Which brings me back to that question: Is "disturbingly bad" an oxymoron? Khaled Hosseini, the author of Kite Runneri, actually introduced the film at the festival last night. He said that whether you saw the gruesome images of the film as "manipulative" or as necessary, you had to admit that these images provoked a reaction, and that is what art is supposed to do.

That was my dilemma then. To claim to be offended by the film is to give it credit for being provocative, and I hate to give it credit for anything. That was why I tried to go back into that theater, and why I resisted the urge to walk out later on. I wanted to take the stance that this film isn't good enough to be disturbing. But generally, trying extra-hard to avoid feeling a certain way is a sure-fire way to end up feeling just that way.

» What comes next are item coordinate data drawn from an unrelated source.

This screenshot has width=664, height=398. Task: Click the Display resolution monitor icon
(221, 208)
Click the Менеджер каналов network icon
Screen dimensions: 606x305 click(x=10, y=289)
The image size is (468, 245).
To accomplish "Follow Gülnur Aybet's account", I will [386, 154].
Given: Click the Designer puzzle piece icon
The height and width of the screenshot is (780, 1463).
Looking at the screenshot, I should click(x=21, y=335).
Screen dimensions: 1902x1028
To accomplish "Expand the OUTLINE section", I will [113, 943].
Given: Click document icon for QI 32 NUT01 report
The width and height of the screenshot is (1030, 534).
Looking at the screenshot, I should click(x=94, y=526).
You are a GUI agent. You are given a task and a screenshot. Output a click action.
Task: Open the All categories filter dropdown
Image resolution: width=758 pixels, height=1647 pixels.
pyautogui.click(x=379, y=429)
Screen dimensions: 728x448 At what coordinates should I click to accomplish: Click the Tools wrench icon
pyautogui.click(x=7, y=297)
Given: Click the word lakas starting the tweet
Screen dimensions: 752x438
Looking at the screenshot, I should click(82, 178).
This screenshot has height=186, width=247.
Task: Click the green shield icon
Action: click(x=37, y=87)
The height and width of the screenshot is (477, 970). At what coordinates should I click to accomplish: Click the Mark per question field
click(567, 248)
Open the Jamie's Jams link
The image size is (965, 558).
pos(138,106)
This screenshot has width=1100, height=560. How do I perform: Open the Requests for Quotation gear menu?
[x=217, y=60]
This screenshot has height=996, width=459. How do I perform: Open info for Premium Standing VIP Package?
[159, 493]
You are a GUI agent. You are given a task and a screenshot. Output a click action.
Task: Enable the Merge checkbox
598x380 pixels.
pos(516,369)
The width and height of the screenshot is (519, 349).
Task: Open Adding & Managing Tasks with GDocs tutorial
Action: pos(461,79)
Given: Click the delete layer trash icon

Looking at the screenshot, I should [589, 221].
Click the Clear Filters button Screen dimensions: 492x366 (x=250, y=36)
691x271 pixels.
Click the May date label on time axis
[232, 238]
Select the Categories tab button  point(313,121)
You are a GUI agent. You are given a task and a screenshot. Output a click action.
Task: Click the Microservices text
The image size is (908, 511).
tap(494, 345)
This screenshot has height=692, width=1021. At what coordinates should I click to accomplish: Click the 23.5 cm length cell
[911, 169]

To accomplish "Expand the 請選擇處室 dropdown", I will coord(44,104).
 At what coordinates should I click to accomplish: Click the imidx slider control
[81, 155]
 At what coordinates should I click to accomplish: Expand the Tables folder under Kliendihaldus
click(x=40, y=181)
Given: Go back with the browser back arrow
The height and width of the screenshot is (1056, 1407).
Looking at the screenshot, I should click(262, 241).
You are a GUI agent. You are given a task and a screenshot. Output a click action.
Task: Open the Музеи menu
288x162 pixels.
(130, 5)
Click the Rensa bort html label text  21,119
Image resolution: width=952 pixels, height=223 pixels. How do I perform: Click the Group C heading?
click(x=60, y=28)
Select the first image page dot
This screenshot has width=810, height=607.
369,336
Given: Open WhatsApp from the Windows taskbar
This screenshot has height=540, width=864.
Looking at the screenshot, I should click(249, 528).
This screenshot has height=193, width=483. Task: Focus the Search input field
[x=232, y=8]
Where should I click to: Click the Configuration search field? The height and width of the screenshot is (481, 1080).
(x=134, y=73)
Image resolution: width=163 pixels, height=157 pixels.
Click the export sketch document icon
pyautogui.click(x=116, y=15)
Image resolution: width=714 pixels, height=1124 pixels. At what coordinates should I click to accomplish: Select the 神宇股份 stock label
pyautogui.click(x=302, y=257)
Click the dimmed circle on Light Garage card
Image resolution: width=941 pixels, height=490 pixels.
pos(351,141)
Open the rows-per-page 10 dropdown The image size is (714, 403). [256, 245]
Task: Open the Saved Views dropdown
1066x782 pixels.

So now I've admitted it--Sorayawas good enough to disturb. But that's only because I was too stupid to walk out when instinct told me to do so. As a lover of stories, I am oftentimes disturbed, but when I'm disturbed by a story that I don't really think is worth my time to pay any attention to in the first place, well then I end up feeling violated. Don't let it happen to you.

Friday, June 12, 2009

Ex-examiner.blogspot.com

I just spent a moment starting a blogspot named the above; then abruptly changed my mind and deleted it. Basically, I am fussing with the logistics of quitting examiner.com. Before considering the above-named blogspot, I also started copying and pasting my examiner.com articles into my other blogspot--socalprepsports.blogspot.com, but then thought better of it. I'm sure examiner has the rights to everything I've written over there, so no sense causing that kind of trouble. I still own most of the stuff I've ever written, and if the library of all the things I've written winds up being incomplete, well, greater tragedies have happened.